Bauarten und Auswahlkriterien
Zum Spektrum gehören unter anderem Rillenkugellager, Schrägkugellager, Pendelkugellager, Zylinderrollenlager, Kegelrollenlager, Pendelrollenlager, Nadellager und Axiallager. Welche Bauart passt, hängt von der Richtung der Last, der zulässigen Fluchtungsabweichung, der gewünschten Steifigkeit und dem verfügbaren Bauraum ab. Auch offene, abgedichtete oder beidseitig geschützte Ausführungen sowie Lager mit unterschiedlicher Lagerluft oder Befettung kommen je nach Einsatzfall infrage.
Einordnung innerhalb von Antrieb und Mechanik
Wälzlager sind innerhalb von Antrieb und Mechanik keine eigenständigen Antriebe, sondern Lagerstellen für drehende oder schwenkende Komponenten.
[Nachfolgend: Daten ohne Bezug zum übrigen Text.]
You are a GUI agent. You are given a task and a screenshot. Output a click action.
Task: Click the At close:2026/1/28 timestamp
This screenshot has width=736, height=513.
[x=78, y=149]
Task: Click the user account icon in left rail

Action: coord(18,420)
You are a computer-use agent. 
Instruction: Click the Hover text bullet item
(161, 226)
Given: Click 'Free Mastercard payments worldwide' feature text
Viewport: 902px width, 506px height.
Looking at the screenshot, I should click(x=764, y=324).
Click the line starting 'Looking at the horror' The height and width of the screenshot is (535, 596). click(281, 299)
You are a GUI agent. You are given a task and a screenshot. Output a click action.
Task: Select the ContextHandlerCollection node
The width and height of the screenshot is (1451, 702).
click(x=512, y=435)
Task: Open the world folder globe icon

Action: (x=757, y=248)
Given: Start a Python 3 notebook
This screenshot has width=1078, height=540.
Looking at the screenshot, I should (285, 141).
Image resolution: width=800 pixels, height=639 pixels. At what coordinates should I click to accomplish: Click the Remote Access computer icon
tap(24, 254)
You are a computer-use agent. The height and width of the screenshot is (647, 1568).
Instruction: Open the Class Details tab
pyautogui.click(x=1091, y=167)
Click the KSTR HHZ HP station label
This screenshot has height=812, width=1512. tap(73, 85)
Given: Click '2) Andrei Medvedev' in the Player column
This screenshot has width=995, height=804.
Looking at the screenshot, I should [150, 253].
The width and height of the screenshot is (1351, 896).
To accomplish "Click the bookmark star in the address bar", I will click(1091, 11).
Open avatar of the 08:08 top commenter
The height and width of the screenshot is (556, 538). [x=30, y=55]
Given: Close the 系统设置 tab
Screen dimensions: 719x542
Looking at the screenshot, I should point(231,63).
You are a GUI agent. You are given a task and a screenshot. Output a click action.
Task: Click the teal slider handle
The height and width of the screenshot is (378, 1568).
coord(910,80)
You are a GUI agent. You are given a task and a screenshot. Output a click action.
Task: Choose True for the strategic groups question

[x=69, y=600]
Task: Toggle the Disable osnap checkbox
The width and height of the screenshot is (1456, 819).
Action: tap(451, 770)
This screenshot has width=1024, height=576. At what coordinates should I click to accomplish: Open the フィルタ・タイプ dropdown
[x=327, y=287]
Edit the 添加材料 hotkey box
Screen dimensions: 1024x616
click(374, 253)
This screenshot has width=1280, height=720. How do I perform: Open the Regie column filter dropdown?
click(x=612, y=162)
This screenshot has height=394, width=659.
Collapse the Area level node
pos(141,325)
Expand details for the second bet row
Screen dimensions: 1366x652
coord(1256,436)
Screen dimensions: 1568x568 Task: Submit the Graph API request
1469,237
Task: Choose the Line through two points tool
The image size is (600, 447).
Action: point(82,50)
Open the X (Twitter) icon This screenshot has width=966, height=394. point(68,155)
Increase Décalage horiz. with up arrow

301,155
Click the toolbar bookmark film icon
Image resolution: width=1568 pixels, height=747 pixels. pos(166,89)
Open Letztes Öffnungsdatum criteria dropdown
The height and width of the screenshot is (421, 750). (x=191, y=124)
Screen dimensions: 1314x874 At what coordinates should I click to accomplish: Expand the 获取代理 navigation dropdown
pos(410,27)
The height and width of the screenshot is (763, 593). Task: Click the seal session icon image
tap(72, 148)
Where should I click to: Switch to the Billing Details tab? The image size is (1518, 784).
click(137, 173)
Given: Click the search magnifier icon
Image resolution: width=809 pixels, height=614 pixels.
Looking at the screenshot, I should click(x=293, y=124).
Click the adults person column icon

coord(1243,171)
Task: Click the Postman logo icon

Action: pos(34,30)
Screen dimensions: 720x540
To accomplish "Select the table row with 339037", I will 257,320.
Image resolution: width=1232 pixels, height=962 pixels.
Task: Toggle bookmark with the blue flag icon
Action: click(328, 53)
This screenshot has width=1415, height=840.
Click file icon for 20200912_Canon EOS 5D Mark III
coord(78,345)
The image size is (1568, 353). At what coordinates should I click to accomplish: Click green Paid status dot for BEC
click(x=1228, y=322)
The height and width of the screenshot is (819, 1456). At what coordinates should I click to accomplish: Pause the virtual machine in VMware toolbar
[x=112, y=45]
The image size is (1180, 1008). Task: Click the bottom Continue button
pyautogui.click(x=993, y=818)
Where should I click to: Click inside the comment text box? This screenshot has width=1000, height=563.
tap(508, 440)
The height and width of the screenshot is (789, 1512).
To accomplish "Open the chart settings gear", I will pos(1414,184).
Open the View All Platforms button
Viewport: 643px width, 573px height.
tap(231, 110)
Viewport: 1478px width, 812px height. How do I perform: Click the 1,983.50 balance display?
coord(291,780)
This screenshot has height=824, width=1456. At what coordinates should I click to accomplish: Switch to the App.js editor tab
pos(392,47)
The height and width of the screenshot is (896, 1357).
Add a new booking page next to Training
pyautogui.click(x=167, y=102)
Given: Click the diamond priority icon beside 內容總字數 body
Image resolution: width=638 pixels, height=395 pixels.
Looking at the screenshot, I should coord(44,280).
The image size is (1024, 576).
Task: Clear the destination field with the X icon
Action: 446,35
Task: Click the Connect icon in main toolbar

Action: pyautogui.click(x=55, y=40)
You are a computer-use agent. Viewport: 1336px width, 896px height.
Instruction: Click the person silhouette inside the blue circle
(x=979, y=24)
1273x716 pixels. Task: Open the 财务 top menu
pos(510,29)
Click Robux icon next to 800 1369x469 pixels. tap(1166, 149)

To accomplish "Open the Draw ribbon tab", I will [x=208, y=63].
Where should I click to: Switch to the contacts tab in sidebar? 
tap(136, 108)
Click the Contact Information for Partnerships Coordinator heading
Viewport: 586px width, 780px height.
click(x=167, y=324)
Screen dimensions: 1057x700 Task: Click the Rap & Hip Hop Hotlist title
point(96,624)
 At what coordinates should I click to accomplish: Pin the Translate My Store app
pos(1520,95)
Damit unterscheiden sie sich von Getrieben und Getriebemotoren, die Drehzahl und Drehmoment verändern, sowie von Motoren, Hydraulik und Pneumatik, die Bewegung erzeugen oder übertragen. Treibriemen und Anlaufkupplungen übernehmen die Kraftübertragung oder das Schaltverhalten, während Wälzlager die Führung und Abstützung der bewegten Teile sicherstellen.